Tue Dec 27 20222,555 words
Any website should have a XML sitemap to provide a list of all pages to search engines like Google. However there are other sitemaps and feeds that should be created to allow blog pages / articles to show in other places. An RSS feed can be submitted to Google Publisher Center to enable these pages to show on Google news.
This guide will show you how to create 3 different XML feeds using PHP.
The PHP classes to create these feeds are heavily abstracted and there are other approaches that could be used here. But these classes give a good example of why using the built in classes such as DOMDocument can remove a lot of complexity when building XML, and how you can use closures effectively to chain methods.
See the complete tutorial files in the PHP XML sitemaps and feed example repository
The base XML service class is an abstract class responsible for creating the DOM document instance and has methods to create the root node, child nodes, and add attributes to nodes. It contains the common logic across the 3 XML classes that can be overridden if needed.
The first things to be done here is set up the DOM document instance which can be done in the constructor making it available to all child classes through the dom property.
We add a createEntry abstract method which each child class implements. This method is responsible for transforming a page object into an XML entry and appending it to a parent node.
use DOMDocument;
use DOMNode;
abstract class XMLService
{
protected $dom;
public function __construct()
{
$this->dom = new DOMDocument('1.0', "UTF-8");
$this->dom->formatOutput = true;
}
abstract public function createEntry(DOMNode $parent, object $page): void;
}
This class contains two public methods.
The setPages method sets the array of page data objects that properties are pulled from.

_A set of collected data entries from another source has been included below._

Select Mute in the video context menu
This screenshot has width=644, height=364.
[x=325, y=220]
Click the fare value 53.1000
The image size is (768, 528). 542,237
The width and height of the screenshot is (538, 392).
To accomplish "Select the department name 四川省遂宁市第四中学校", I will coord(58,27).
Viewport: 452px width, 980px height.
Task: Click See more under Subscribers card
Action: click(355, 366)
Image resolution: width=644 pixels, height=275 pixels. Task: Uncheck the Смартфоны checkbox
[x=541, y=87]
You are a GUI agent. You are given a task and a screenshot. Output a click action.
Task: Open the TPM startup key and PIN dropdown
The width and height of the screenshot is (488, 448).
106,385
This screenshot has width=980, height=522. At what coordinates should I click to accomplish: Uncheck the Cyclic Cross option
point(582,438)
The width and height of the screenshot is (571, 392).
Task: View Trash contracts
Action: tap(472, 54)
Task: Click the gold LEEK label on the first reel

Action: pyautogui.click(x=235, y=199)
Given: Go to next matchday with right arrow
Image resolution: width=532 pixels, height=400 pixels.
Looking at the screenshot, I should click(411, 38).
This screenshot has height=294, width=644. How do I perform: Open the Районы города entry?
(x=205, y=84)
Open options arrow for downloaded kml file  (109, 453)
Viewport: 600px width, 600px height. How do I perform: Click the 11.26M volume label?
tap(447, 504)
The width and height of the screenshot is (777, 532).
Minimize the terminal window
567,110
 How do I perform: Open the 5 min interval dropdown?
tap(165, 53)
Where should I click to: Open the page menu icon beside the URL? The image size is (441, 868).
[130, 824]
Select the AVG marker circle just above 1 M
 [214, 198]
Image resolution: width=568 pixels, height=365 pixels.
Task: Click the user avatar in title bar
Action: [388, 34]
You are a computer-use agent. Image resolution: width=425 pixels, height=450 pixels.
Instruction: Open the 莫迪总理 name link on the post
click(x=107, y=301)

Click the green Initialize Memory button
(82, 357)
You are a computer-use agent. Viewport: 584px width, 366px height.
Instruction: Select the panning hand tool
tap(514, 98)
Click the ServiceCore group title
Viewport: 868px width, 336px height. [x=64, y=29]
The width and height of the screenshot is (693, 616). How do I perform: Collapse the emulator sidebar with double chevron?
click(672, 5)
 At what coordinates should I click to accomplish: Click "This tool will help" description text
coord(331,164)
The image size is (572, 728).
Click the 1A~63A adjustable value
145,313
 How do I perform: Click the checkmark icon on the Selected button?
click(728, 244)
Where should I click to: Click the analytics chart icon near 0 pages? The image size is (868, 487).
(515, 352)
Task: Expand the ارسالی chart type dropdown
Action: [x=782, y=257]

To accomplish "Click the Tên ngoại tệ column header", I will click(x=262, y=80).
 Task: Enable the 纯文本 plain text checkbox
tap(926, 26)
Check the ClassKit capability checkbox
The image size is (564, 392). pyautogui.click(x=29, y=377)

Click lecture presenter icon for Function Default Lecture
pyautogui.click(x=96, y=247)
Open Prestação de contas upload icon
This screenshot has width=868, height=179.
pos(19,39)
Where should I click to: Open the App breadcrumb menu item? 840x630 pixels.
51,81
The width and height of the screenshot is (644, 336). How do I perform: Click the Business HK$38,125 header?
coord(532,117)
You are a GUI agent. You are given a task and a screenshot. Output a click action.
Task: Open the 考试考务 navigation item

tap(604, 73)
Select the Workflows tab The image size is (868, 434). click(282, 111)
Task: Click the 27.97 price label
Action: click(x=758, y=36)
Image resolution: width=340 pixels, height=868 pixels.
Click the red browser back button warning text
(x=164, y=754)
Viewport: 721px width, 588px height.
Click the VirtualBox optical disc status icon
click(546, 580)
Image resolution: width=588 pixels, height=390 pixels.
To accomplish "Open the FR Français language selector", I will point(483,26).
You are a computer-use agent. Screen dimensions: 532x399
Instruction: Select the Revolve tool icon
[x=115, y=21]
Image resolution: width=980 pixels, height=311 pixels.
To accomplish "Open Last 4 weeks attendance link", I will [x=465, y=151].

The getXML method is where all the logic runs to create the XML data and return it. Here the array of page objects is looped through one by one, the XML data created for each, and this XML data is appended to the root DOM node. The root node is then appended to the DOMDocument and converted to a string and returned as the final rendered XML through the saveXML method.
abstract class XMLService
{
protected $root;
protected $pages = [];
public function setPages(array $pages): static
{
$this->pages = $pages;
return $this;
}
public function getXML(): string
{
array_map(
fn (object $page) => $this->createEntry($this->root, $page),
$this->pages
);
$this->dom->appendChild($this->root);
return $this->dom->saveXML();
}
}
The final part of this class is 3 protected methods used by child classes to simplify the process of creating DOM nodes and adding attributes. These are essentially wrappers around the DOMDocument methods.
The root method simply creates the root DOMNode and appends attributes to it.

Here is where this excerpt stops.